▶ Textausschnitt
========

Menden. Warum und wie werden psychisch kranke Menschen zu Straftätern? Und wie kann man ihnen helfen? Ein Interview mit Prof. Dr. Boris Schiffer.
Wenn psychisch kranke Menschen eine Straftat begehen, erregt das wie im Falle des Machetenmordes in Menden die Gemüter. Der Prozess gegen den 28-Jährigen, der seine Mutter getötet haben soll, läuft derzeit vor dem Landgericht Arnsberg. Am nächsten Verhandlungstag – Montag, 16. Dezember – soll ein psychiatrischer Gutachter gehört werden. Doch was treibt diese Menschen zu ihren Taten? Im Gespräch schildert Prof. Dr. Boris Schiffer, Therapeutischer Direkter der LWL-Maßregelvollzugsklinik Herne und Dozent für Forensische Psychiatrie an der Ruhr Uni Bochum, Gründe für die Ausnahmesituationen und wie man Anzeichen einer psychischen Erkrankung erkennen kann.
Herr Prof. Dr. Schiffer, psychische Erkrankungen sind noch immer ein gesellschaftliches Stigma. Warum?

========

▶ Aufgaben
1. Übersetzen Sie den Satz „Doch was treibt diese Menschen zu ihren Taten?“ aus dem Textausschnitt über psychisch kranke Straftäter ins Englische.
2. Führen Sie den Textausschnitt über psychisch kranke Straftäter nach der letzten Frage an Prof. Dr. Schiffer weiter.
Die Einträge werden für die Bearbeitung nicht benötigt.

Einträge aus einer Datenquelle
========

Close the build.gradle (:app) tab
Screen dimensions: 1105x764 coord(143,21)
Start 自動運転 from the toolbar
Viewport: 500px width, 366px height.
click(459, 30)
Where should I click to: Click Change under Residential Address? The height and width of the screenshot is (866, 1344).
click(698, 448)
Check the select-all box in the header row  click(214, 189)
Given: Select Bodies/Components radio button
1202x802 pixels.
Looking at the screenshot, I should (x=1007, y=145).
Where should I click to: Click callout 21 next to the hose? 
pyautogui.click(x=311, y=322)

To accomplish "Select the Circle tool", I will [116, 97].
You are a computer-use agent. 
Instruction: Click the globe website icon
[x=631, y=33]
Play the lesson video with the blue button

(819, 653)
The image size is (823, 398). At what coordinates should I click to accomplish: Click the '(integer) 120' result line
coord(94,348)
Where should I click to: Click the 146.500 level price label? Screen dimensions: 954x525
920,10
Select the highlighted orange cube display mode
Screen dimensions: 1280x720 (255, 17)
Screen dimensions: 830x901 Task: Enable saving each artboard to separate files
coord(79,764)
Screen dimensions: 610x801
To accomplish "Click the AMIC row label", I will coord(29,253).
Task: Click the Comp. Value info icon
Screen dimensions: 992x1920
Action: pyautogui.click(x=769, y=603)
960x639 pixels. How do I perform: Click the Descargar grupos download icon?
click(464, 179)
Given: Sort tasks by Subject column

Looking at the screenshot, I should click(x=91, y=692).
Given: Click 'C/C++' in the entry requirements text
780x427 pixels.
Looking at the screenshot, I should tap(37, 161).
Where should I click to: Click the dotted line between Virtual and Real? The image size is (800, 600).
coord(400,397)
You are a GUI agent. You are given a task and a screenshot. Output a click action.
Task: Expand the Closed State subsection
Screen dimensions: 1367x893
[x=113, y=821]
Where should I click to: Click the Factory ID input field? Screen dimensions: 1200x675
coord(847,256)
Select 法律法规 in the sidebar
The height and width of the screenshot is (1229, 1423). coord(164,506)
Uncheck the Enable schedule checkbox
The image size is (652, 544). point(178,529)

========

▶ Ergebnisse
1. But what drives these people to their deeds?

2.
Prof. Dr. Schiffer: (lacht) Gute Frage. Es gibt ja eine ganze Reihe von Initiativen der Berufsverbände, allen voran der Deutschen Gesellschaft für Psychiatrie, Psychotherapie und Nervenheilkunde, etwas gegen die Stigmatisierung zu tun. Ich finde auch, es hat sich an der Stelle schon einiges verbessert, aber die Angst der Betroffenen vor Zurückweisung und Ausgrenzung ist natürlich nach wie vor hoch und ist natürlich auch eine enorme Belastung für die Menschen – und natürlich etwas, was sich negativ auf den Krankheitsverlauf auswirken kann. Es hat sicherlich viel mit der Angst der Bevölkerung vor psychischen Erkrankungen zu tun. Es geistert ja auch gerne durch die Medien, dass psychisch Kranke gefährlich seien, was natürlich so nicht stimmt. Aber das ist sozusagen ein Vorurteil, das sich hält. Dazu kommt, dass psychisch Kranken leider häufig ein Label von schwach oder minderwertig angeheftet wird.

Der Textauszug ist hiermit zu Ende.